Phishers and fraudsters like to send their victims to a malicious site under their control. A popular practice is to disguise/hide the URL under simple text. Generally speaking, however, this can be detected by hovering the cursor over the disguised link without clicking it. The actual URL is then displayed in the browser status bar at the bottom of the screen.
In the example he gives, the text link reads: “This link should take you to PayPal.” If the reader hovers the cursor over the text, browsers other than Opera display ‘www.paypal.co.uk’ at the bottom of the screen. But clicking the link goes to a completely different URL – in this case a separate page on his blog announcing, “Boo! This could have been a phishing link.”
The potential for fraudulent use is clear. If the landing page had been a disguised Paypal log-in page it could be used to harvest paypal credentials.

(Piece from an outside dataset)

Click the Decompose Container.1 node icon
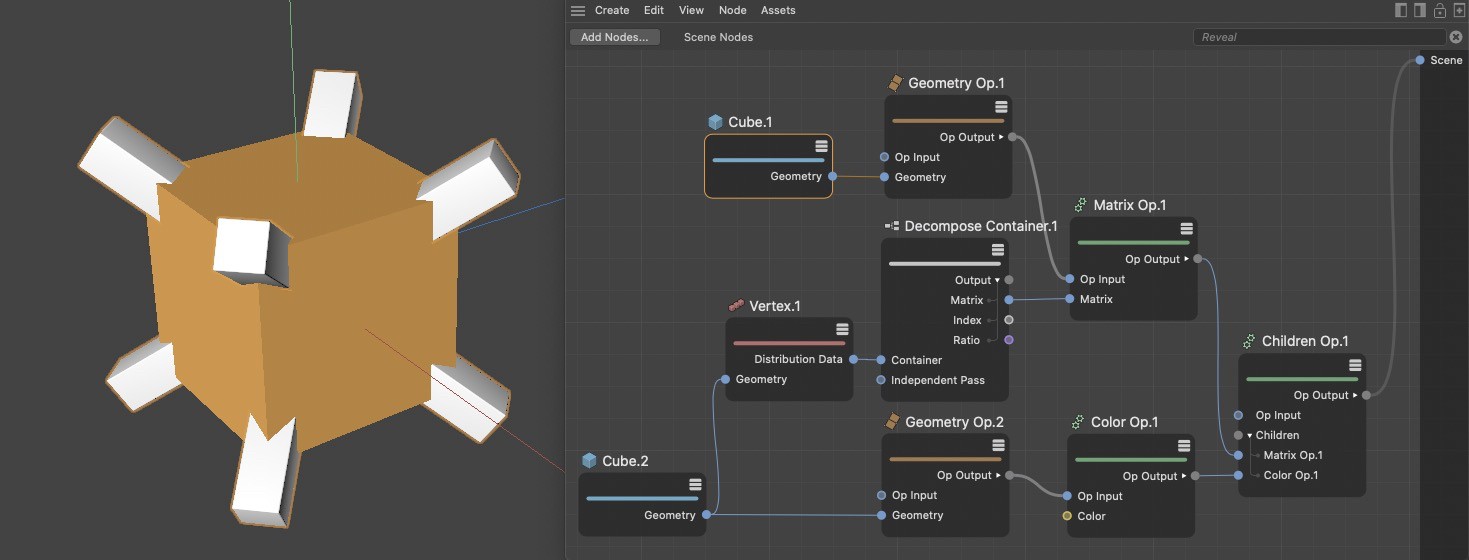The image size is (1469, 560). [892, 226]
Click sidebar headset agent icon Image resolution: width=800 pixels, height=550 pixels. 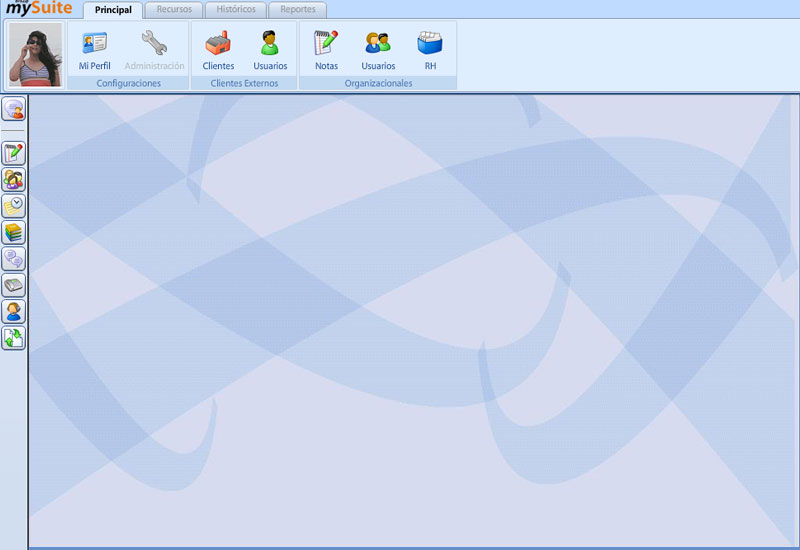click(x=14, y=312)
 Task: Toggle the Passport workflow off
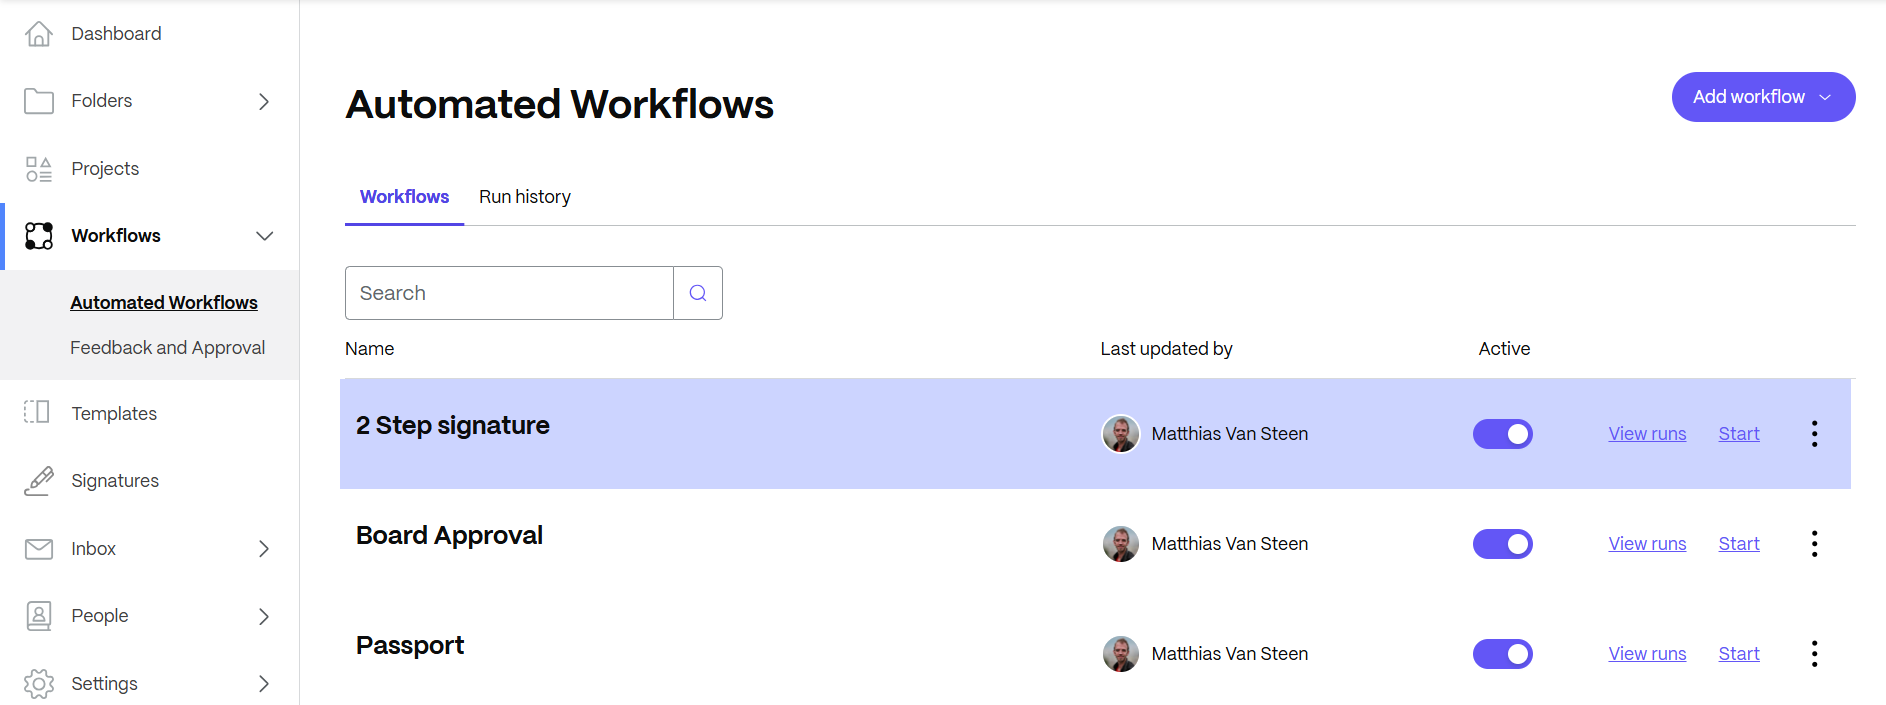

Hameed believes that the current extensive use of genuine redirects by vendors will further obfuscate the malicious intent. “Website visitors (and perhaps most tech-savvy people) can and will presume where they end up could just be a genuine redirection from, in this case, PayPal. Last year, PayPal redirected their UK homepage to paypal-business.co.uk for months. My assumption is website visitors have grown accustom to redirections, and if this flaw acts as such, it can pose a real threat.”
Hameed has reported the problem to the leading browsers, but has not yet heard back. His suggestion is that browsers should “warn users if the location of a link changes to a different domain after they click on it.”